×
Community Blog What Are Time Series Databases?

What Are Time Series Databases?

In this article, we will introduce the history and development of time series databases (TSDBs) and discuss the applications of TSDBs.

By Jiao Xian

Time has always been an intriguing concept throughout human history. Oftentimes, we see interesting applications in science and technology that involve the use time. In the data age, time has been combined with databases, which has given rise to the popular time series database.

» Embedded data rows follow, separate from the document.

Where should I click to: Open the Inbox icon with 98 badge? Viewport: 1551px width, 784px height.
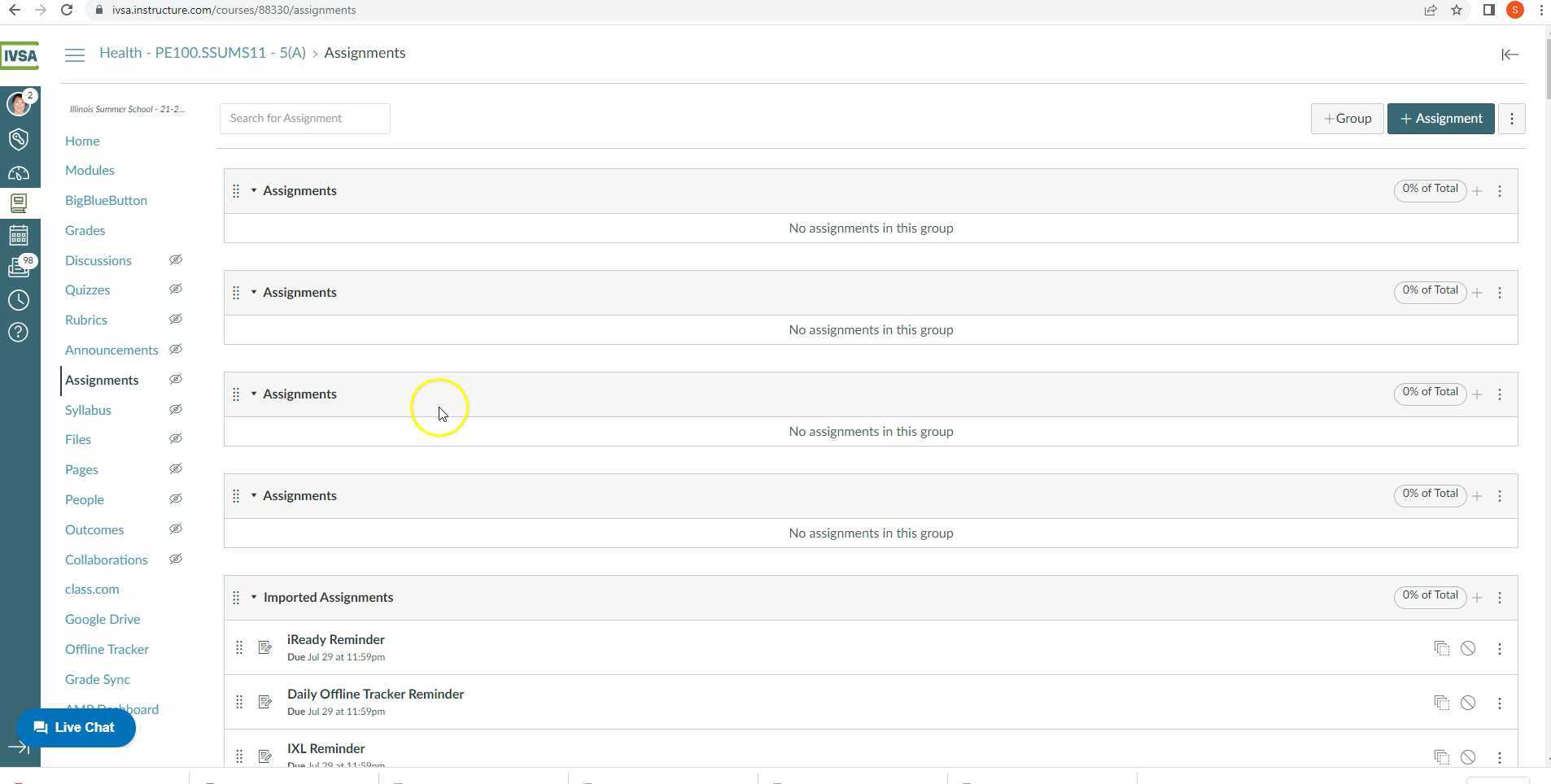[x=19, y=268]
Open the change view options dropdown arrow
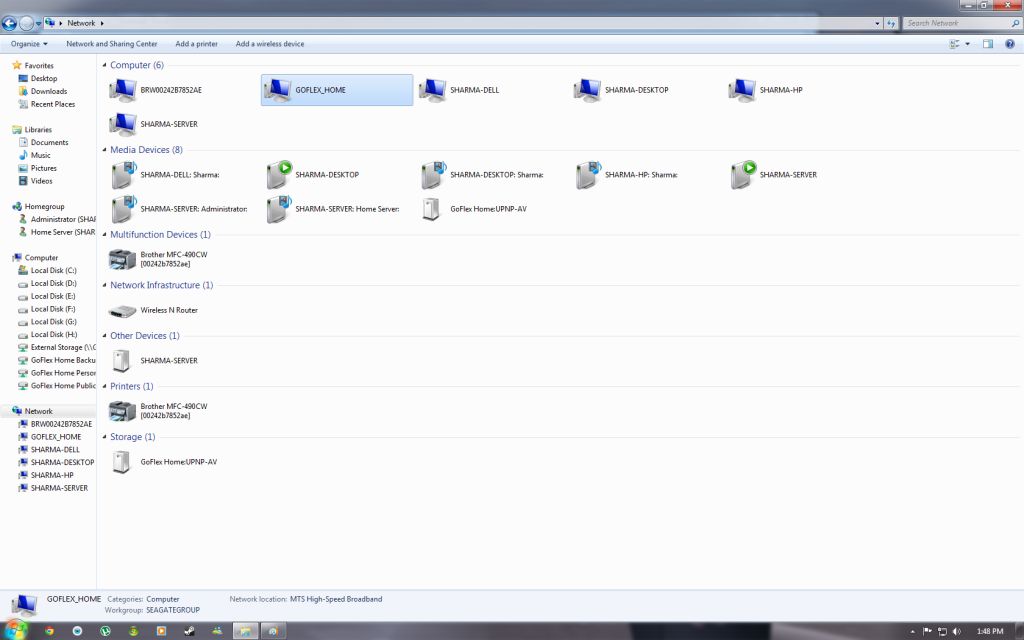The width and height of the screenshot is (1024, 640). tap(968, 44)
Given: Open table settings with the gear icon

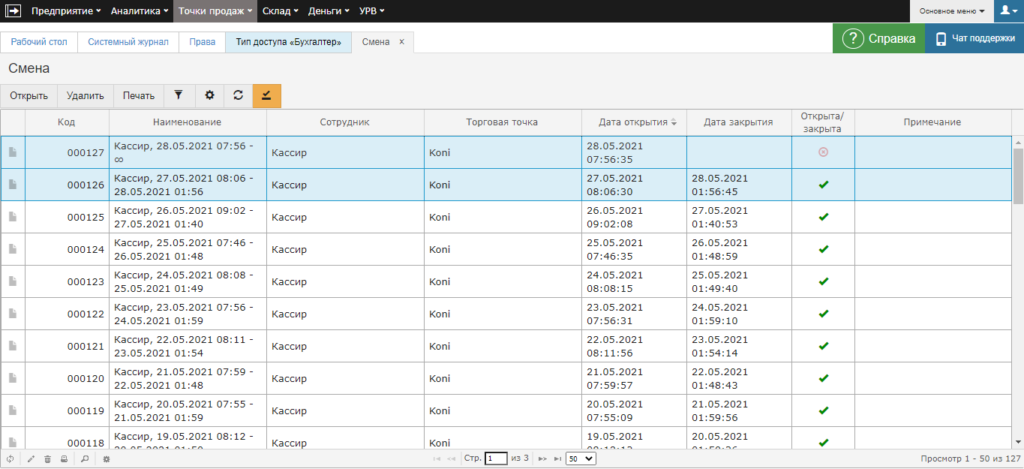Looking at the screenshot, I should (209, 95).
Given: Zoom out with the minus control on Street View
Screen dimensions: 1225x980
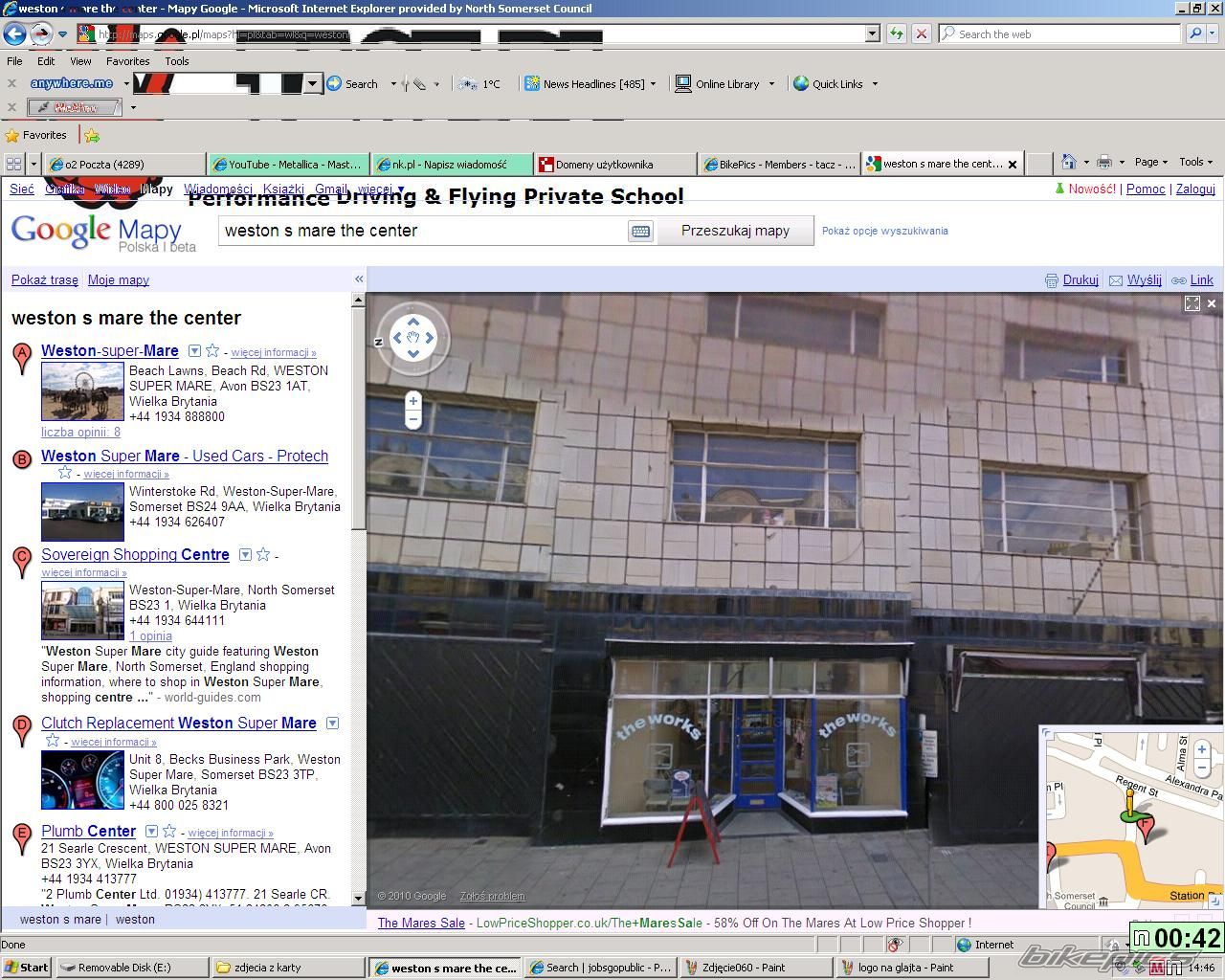Looking at the screenshot, I should coord(412,419).
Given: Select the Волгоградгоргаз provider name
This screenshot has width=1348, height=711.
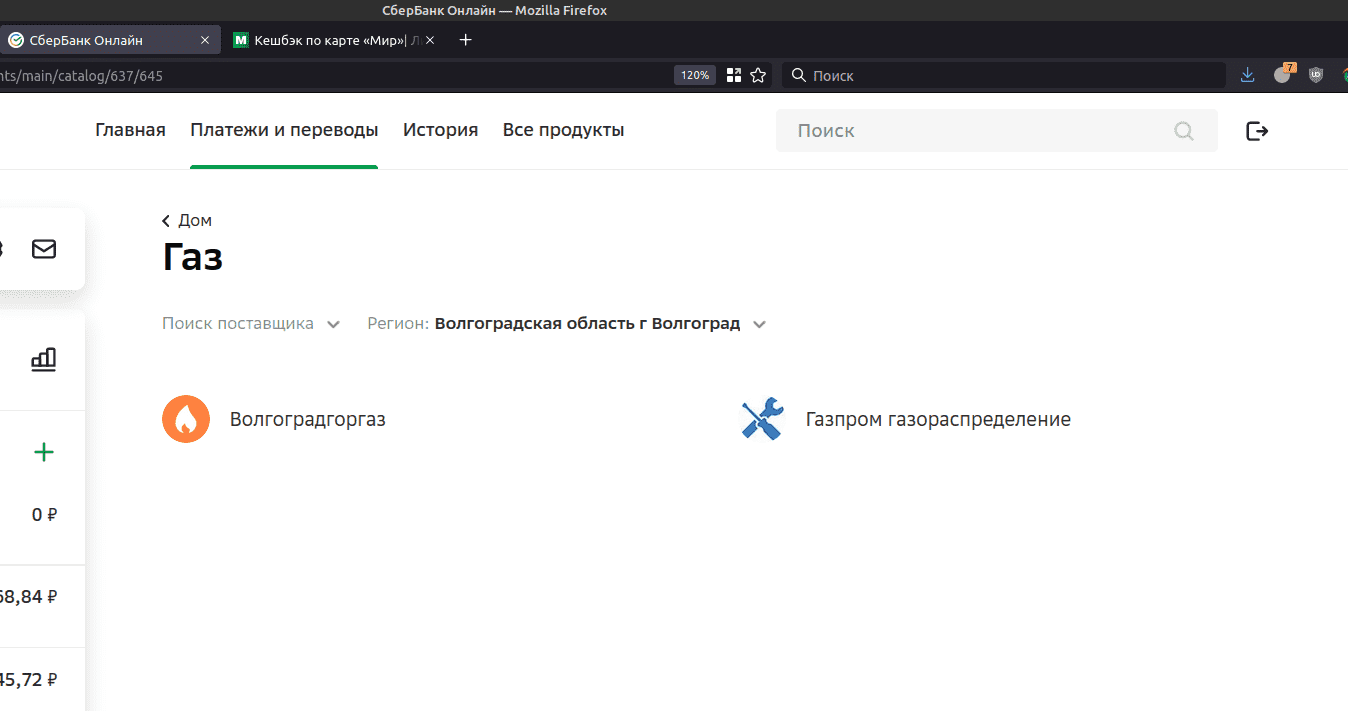Looking at the screenshot, I should coord(307,420).
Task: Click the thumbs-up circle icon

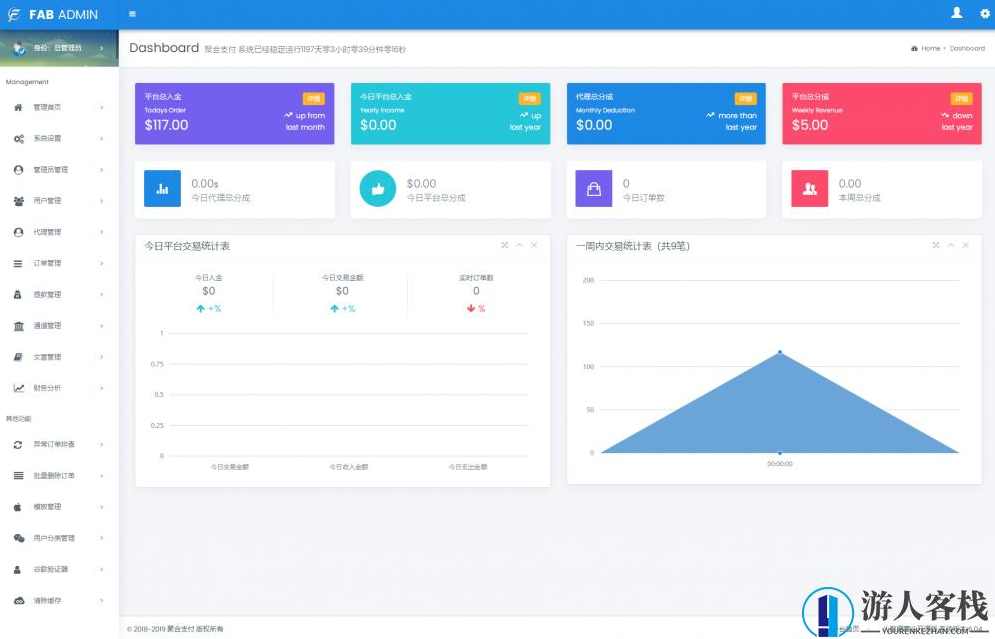Action: 378,188
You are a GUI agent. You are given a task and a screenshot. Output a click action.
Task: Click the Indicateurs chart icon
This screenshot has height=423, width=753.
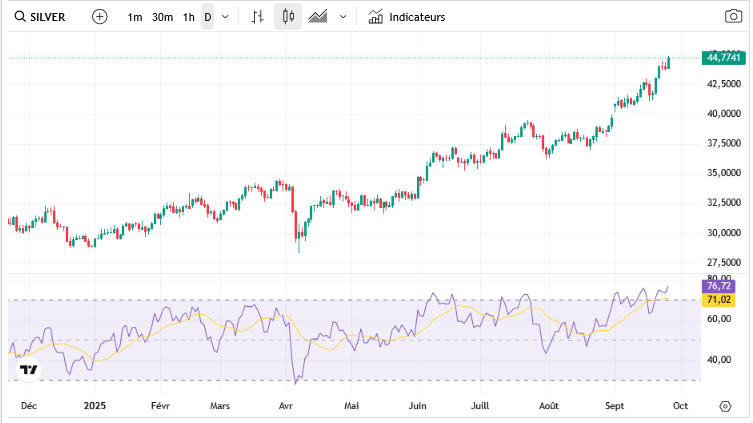click(x=375, y=17)
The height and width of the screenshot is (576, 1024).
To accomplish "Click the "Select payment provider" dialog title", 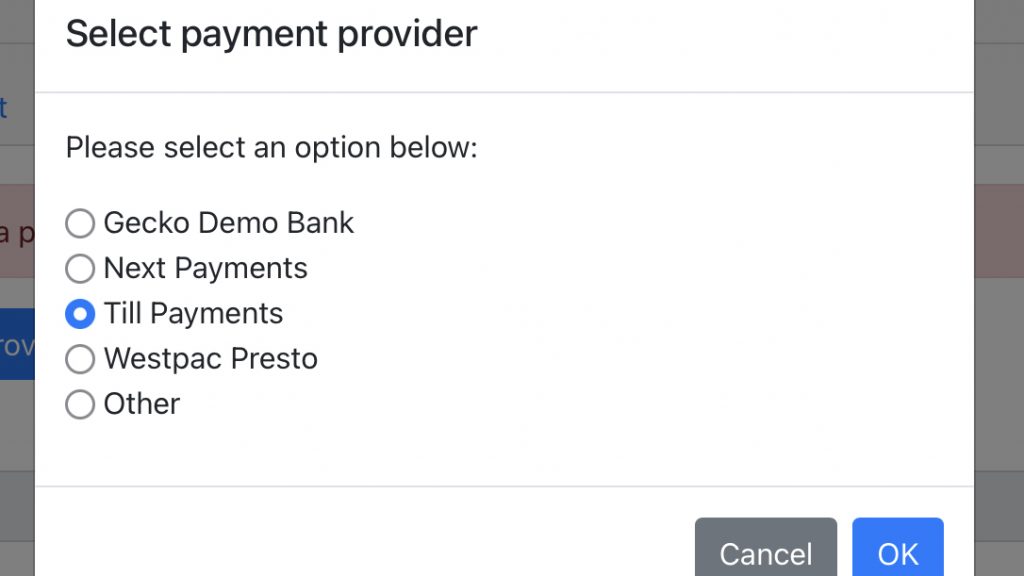I will (271, 34).
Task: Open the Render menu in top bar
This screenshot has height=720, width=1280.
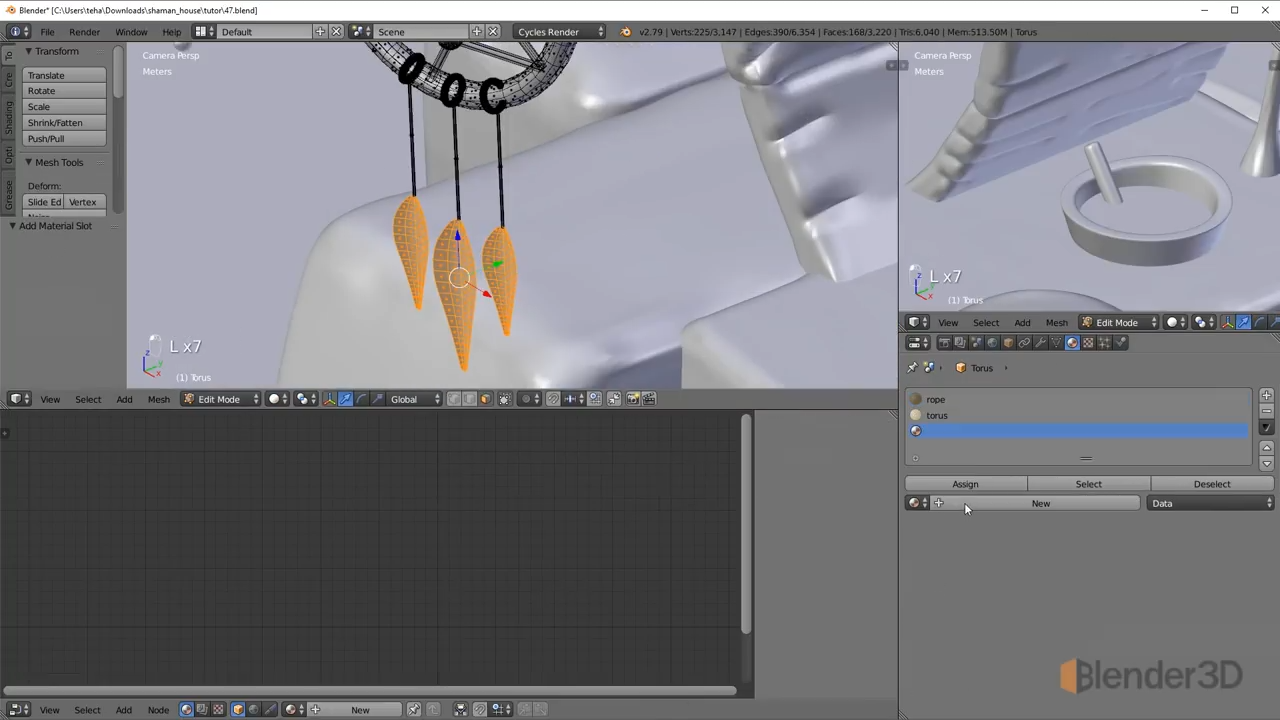Action: point(84,32)
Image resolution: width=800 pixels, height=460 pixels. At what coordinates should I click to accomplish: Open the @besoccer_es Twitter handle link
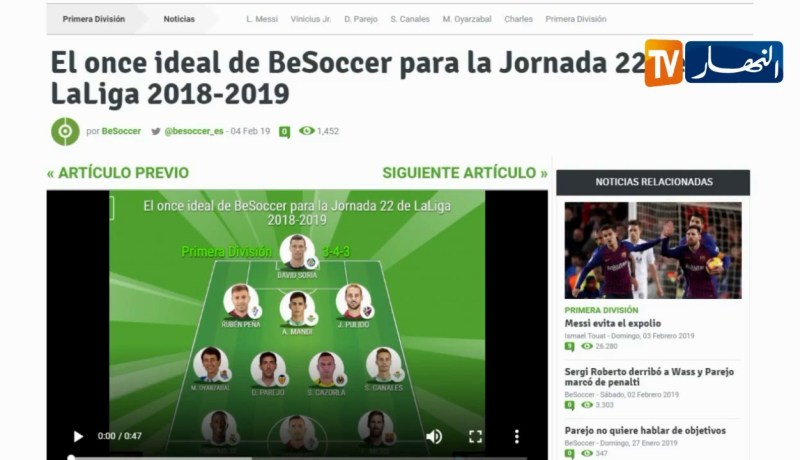click(x=194, y=131)
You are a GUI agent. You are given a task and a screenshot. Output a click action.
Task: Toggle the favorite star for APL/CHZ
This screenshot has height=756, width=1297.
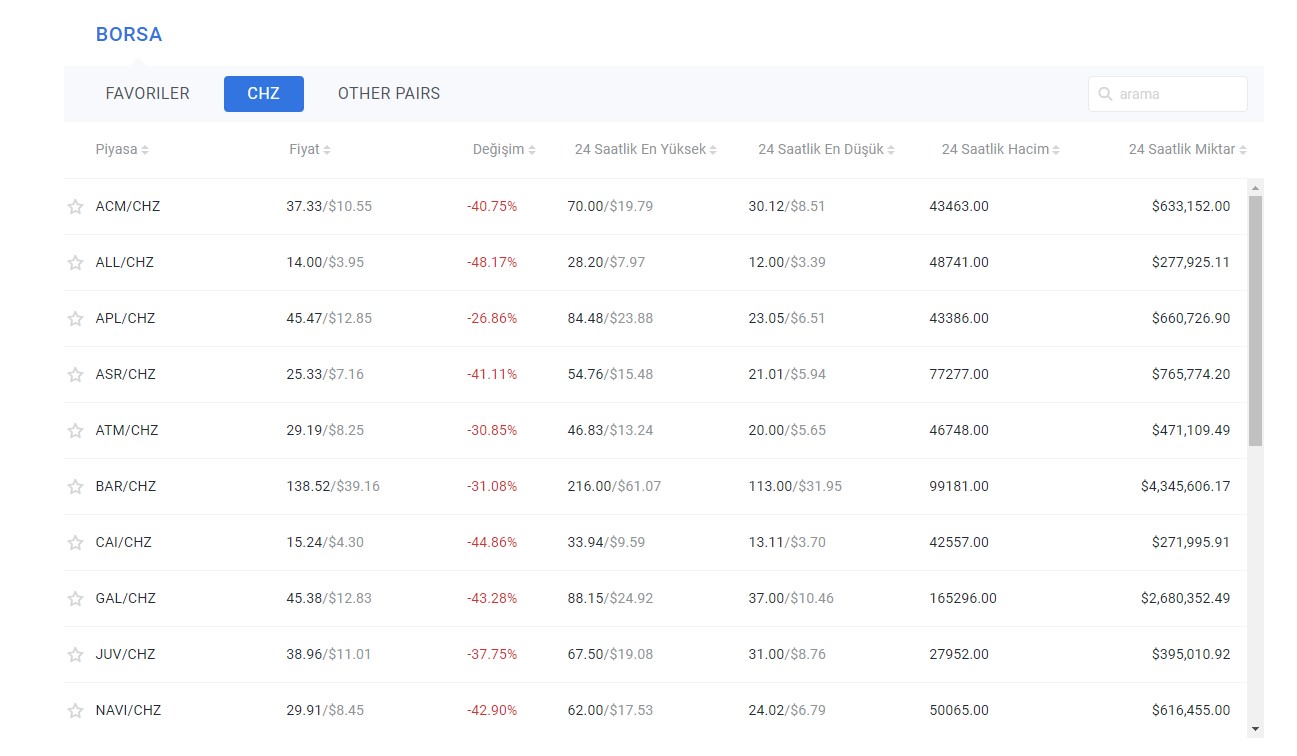pos(75,318)
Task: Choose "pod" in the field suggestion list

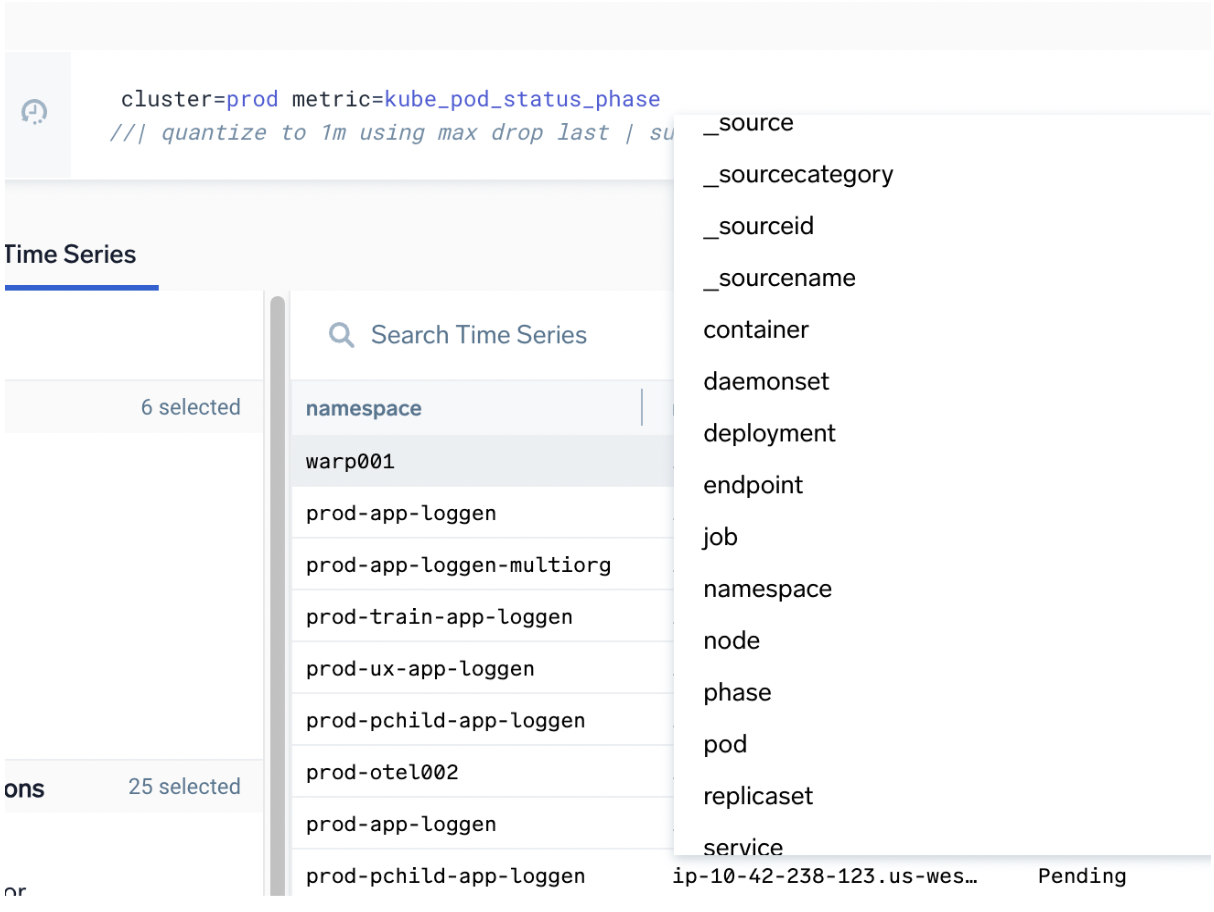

A time series database is essentially a vertical database with timestamp property. Since 2014, DB-Engines, a database popularity ranking website, has classified and counted time series databases as an independent directory, and the growth rate of time series databases in recent years ranks first in all database classifications (see figure below).

1

Time Series Databases

A time series database (TSDB) is a software system that is optimized for handling time series data, arrays of numbers indexed by time (a datetime or a datetime range)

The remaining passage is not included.